Using the default settings of AF3, inferring a structure allocates most of the available GPU memory for the model. This behavior is controlled by jax environment variables [8]:

XLA_PYTHON_CLIENT_PREALLOCATE=true
XLA_CLIENT_MEM_FRACTION=0.95

These parameters instruct XLA to pre-allocate 95% of the available GPU memory. Therefore, to allow multiple predictions to run on a single GPU, the value of XLA_CLIENT_MEM_FRACTION must be scaled accordingly.

On Leonardo Booster, requesting 1 GPU with --gres=gpu:1 implies that one quarter of the node is reserved; consequently, 8 CPU cores and 128 GiB of RAM are also allocated. For this reason, in order to efficiently exploit all reserved CPU cores while taking advantage of the HMMER multithreading implementation, it is advisable to spawn multiple tasks per node while assigning 2 cores per task. In practice, a job script may start with:

#SBATCH –nodes=1
#SBATCH –ntasks-per-node=4
#SBATCH –cpus-per-task=2
#SBATCH –gres=gpu:1

and include two AF3 calls in which resources are distributed using srun (i.e., separate job steps). This configuration remains reasonable because the data pipeline walltime for the --ntasks-per-node=4, --cpus-per-task=2 allocation and the --ntasks-per-node=2, --cpus-per-task=4 allocation are comparable (see the previous table).

The main drawback of this configuration is the limitation on input size. On Booster, this would approximately halve the maximum number of tokens acceptable for a prediction, reducing the limit from about 4000 to approximately 2000 tokens. Consequently, this optimization may be useful only for relatively small complexes.
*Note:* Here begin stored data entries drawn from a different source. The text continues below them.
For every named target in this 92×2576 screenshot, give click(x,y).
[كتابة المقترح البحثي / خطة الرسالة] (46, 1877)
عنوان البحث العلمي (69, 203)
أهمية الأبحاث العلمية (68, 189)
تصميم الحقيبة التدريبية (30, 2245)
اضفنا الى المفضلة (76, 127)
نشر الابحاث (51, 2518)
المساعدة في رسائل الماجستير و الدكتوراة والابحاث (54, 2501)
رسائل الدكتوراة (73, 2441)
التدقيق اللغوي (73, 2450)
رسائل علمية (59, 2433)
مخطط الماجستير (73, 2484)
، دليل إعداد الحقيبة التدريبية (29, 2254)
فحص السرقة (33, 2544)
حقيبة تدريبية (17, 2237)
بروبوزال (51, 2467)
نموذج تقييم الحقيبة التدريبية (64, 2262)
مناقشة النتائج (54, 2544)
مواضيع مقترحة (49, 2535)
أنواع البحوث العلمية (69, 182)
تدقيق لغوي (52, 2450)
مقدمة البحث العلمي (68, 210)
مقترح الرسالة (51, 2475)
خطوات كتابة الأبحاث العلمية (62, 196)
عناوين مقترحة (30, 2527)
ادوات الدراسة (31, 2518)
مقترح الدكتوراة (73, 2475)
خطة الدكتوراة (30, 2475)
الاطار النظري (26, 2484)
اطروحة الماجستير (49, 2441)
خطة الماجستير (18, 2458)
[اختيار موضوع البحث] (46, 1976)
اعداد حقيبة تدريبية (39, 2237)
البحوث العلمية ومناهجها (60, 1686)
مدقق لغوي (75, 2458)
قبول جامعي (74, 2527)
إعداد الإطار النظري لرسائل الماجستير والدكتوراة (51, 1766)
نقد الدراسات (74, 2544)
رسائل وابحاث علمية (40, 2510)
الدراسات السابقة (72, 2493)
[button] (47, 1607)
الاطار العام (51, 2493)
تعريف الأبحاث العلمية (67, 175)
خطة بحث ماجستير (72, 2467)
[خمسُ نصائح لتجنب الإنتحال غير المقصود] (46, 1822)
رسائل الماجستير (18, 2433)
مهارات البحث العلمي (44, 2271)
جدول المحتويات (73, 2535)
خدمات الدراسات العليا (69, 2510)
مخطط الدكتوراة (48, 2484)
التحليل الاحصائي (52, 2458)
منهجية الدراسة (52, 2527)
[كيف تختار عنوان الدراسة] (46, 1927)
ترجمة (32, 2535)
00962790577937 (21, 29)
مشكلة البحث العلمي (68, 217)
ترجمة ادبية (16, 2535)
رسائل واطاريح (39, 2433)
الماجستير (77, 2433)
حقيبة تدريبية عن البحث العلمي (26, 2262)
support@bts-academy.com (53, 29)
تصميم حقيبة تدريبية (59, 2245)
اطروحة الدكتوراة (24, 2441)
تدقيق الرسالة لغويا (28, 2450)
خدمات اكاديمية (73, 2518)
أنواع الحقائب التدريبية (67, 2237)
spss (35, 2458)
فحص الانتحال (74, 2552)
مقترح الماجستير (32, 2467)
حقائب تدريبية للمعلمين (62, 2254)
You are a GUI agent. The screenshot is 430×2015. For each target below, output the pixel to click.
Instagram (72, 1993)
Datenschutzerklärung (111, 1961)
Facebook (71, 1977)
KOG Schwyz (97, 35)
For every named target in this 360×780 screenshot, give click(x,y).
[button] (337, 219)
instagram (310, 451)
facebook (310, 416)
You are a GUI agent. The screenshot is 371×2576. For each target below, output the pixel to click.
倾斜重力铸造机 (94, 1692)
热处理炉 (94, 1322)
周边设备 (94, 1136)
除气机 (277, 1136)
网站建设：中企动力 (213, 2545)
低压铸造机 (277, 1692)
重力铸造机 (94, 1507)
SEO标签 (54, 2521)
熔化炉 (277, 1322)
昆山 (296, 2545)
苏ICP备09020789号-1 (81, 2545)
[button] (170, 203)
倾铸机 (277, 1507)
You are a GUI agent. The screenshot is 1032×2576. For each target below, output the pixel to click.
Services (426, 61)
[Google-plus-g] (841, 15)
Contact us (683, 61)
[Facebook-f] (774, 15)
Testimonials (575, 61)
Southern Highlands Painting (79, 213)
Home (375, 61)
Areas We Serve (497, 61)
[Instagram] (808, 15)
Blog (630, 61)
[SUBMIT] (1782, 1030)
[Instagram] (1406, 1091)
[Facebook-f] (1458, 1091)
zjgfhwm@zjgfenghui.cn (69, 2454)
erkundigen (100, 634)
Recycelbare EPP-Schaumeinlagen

Sbatch script example to run the whole AF3 pipeline on Leonardo Booster for multiple inputs

The rationale is to spawn as many predictions as possible per node while maximizing performance for both the data and the inference pipelines.

The following is an example sbatch script to spawn multiple, concurrent, and independent AF3 predictions (entire pipeline) on Leonardo Booster. In this case, Slurm job arrays are used to control jobs submissions. The flag --array=0-999%50 submits 1000 jobs, indexed from 0 to 999, with only 50 concurrent jobs scheduled at any given time. Although Leonardo Booster users have access to larger array sizes [9], 50 is generally considered a safe value to avoid overloading the scheduler.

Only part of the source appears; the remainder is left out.